Digital Growth Has Not Killed Cash
One of the most striking themes from the session was the revelation that digital payments growth has not reduced cash usage. Instead, both are expanding simultaneously.

Dr. Stanley Jacob, President of the Fintech Association of Nigeria (FintechNCR), described this trend as a wake-up call for policymakers and operators alike.

“We assumed that as digital payments rise, cash would decline,” Jacob said. “What the data is telling us is different—both are growing on the same trajectory. That means we must go back, reflect, and rethink our assumptions.”

He noted that Nigeria’s branch traffic has not collapsed but has been redefined, shifting away from routine transactions toward complex services, advisory functions and trust-building roles.

Branches Are Being Reborn, Not Phased Out
Panelists unanimously agreed that physical bank branches remain critical, even in a digital-first economy.

Adebambo Famuyiwa, Group Head, Retail Banking Operations at FBN Plc, said branches are transitioning from cash-and-paper counters into financial advisory and problem-solving hubs.

“Customers are no longer coming to branches for basic transactions like balance enquiries,” Famuyiwa explained. “They come for high-value, complex services—loans, financial advice, dispute resolution and structured solutions.”

She emphasised that while digital platforms now handle routine transactions, branches remain essential for customers who require guidance, reassurance and human engagement—particularly SMEs and informal businesses navigating complex financial products.

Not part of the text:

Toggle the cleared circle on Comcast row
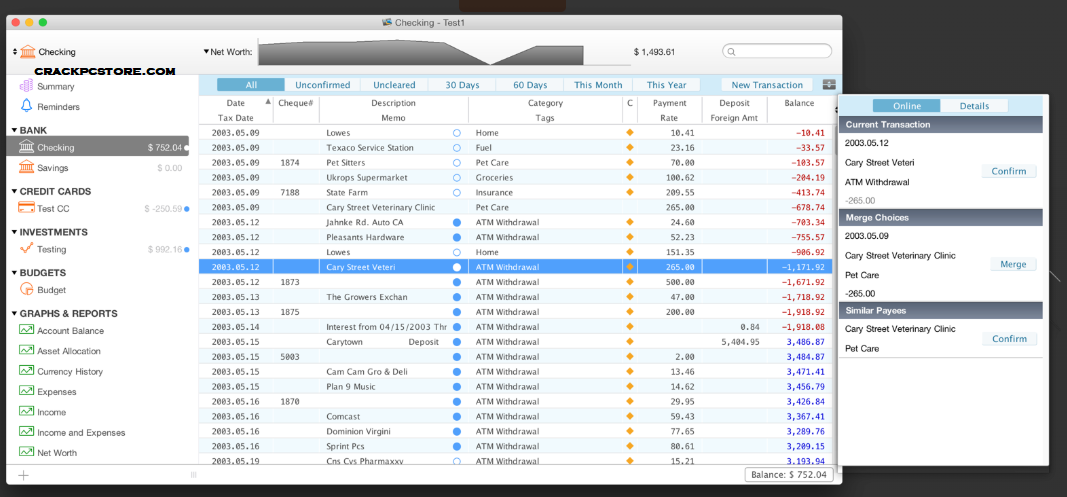The height and width of the screenshot is (497, 1067). click(x=457, y=416)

Operational Inefficiencies Still Limit Digital Gains

Despite progress in digitisation, Famuyiwa acknowledged that traditional banking operations still suffer from inefficiencies, including over-reliance on manual processes, infrastructure gaps and underutilisation of skilled staff.
She warned against forcing full digital adoption without addressing customer trust, security concerns and cultural realities.
“Cash will continue to exist alongside digital platforms,” she said. “Our responsibility is to make branches more efficient, more empathetic, and more advisory-driven—while building trust in digital channels.”

Three Branch Models for Nigeria’s Financial Future

From a fintech ecosystem perspective, Dr. Stanley Jacob proposed a three-tier branch evolution model:
Digital Guidance Centres in urban areas, focused on onboarding, financial literacy and digital support.
Hybrid Service Branches in semi-urban communities, combining SME support, advisory services and essential cash handling.
Community-Based Inclusion Branches in rural areas, serving as biometric enrolment points and cash-in/cash-out hubs.

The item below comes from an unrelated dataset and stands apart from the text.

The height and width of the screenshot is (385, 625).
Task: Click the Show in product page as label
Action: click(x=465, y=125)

To support rural banking expansion—where profitability is limited—Jacob advocated for a National Branch Inclusion Fund, backed by regulators and industry players, to pool resources and accelerate financial inclusion.
Fintech Innovation and the Branch of the Future
Adding a technology and innovation lens, Daniel Awe, Head of Africa Fintech Foundry (AFF), said the future of banking lies at the intersection of physical presence and digital experience.

“Customers expect the same speed, transparency and convenience whether they are online or inside a branch,” Awe said. “Branches must now function as digital homes—places where technology, trust and human interaction converge.”
He noted that global trends show physical presence remains vital for brand trust, even among the world’s most digital companies, stressing that Nigerian banks must embrace fintech innovation not as competition, but as a collaborative enabler.

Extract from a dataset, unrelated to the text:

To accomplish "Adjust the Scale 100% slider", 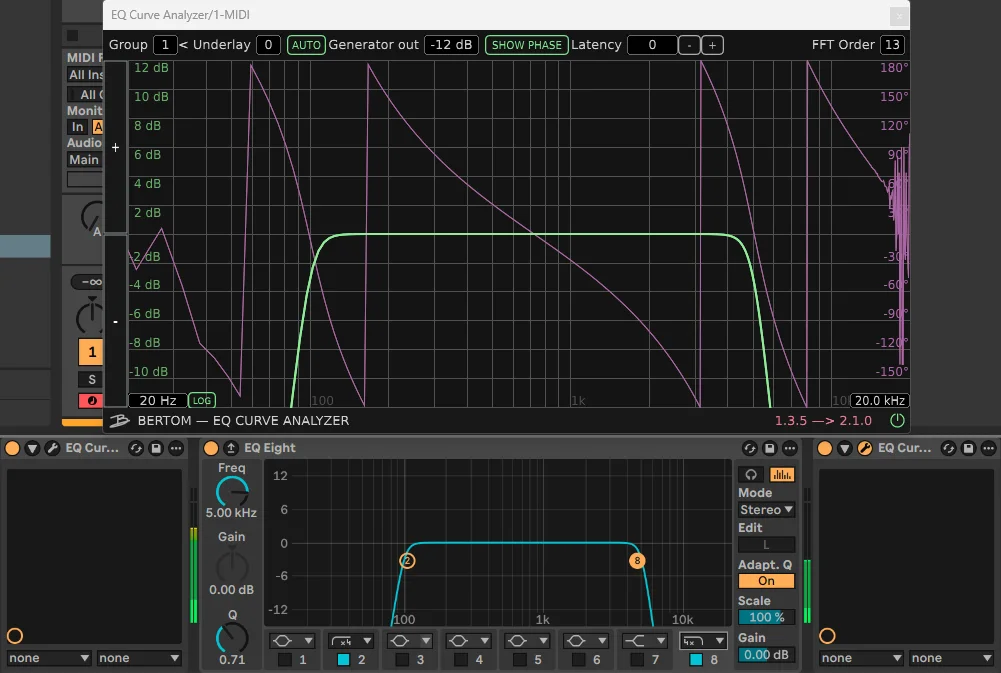I will pyautogui.click(x=766, y=617).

Banking Is No Longer Where You Go—But Trust Still Needs a Place

Moderating the discussion, Mr. Akin Morakinyo reminded participants that while banking is increasingly becoming “what we do” rather than “where we go,” customers still need physical reassurance points—especially in moments of uncertainty.
The session concluded with a clear message: Nigeria’s future financial system will not be cashless or branchless—but collaborative, hybrid and trust-driven.

At CHBO 2026 in Lagos, banking and fintech leaders say digital payments are rising alongside cash, forcing a rethink of branches, collaboration and financial inclusion in Nigeria’s digital-first economy.